- _What the task requires_:
Return exactly those lines of the material below that fall between the line holding "Switch to the Canales tab" and the line holding "The height and", inclusive.

- _Excerpted data_:

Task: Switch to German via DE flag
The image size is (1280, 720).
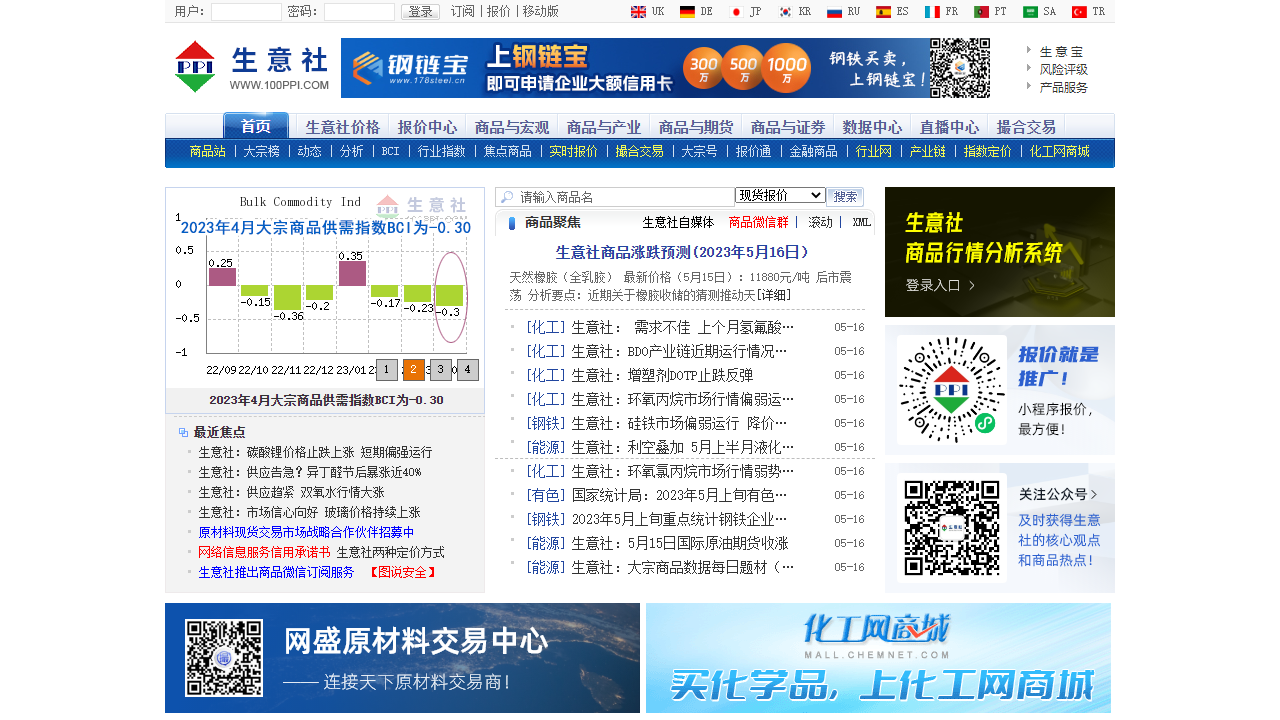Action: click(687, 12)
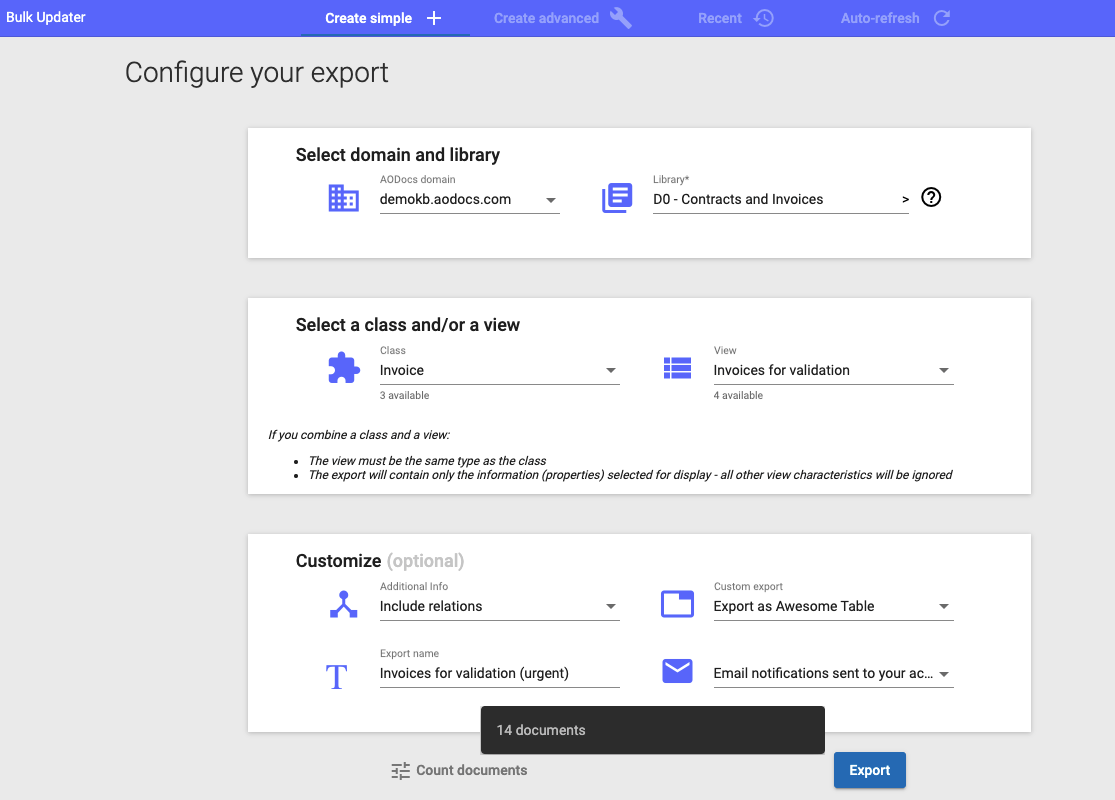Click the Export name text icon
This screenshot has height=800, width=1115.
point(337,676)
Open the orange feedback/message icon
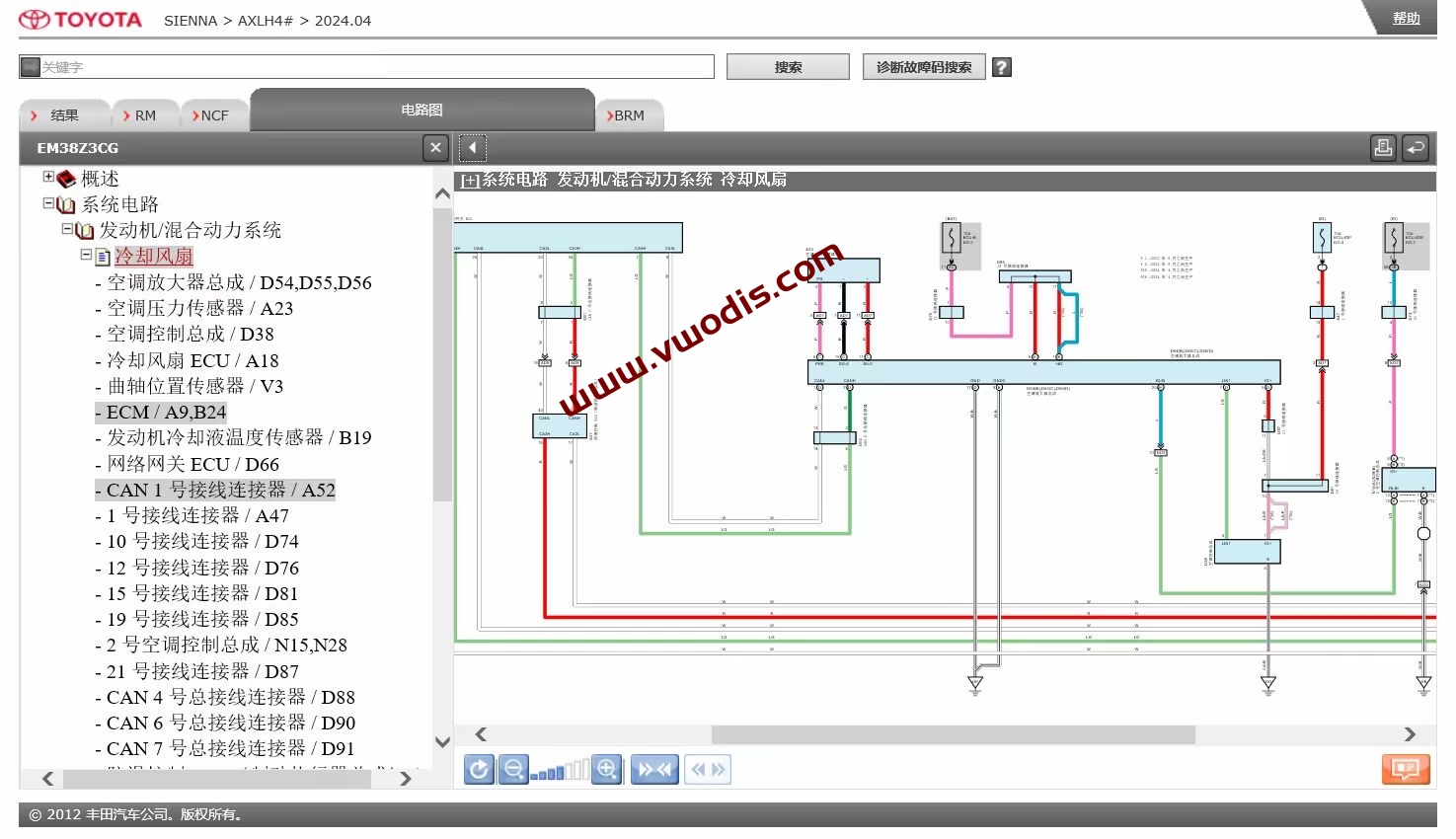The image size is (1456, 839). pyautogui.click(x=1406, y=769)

...

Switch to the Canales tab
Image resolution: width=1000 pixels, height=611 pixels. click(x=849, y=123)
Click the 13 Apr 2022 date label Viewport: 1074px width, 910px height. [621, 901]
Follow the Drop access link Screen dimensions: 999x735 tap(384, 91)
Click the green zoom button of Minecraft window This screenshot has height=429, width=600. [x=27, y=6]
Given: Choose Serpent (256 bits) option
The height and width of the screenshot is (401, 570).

--

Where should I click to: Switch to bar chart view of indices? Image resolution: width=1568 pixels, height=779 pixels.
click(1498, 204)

- _Task result_:
Switch to the Canales tab
Image resolution: width=1000 pixels, height=611 pixels. click(x=849, y=123)
Click the 13 Apr 2022 date label Viewport: 1074px width, 910px height. [621, 901]
Follow the Drop access link Screen dimensions: 999x735 tap(384, 91)
Click the green zoom button of Minecraft window This screenshot has height=429, width=600. [x=27, y=6]
Given: Choose Serpent (256 bits) option
The height and width of the screenshot is (401, 570).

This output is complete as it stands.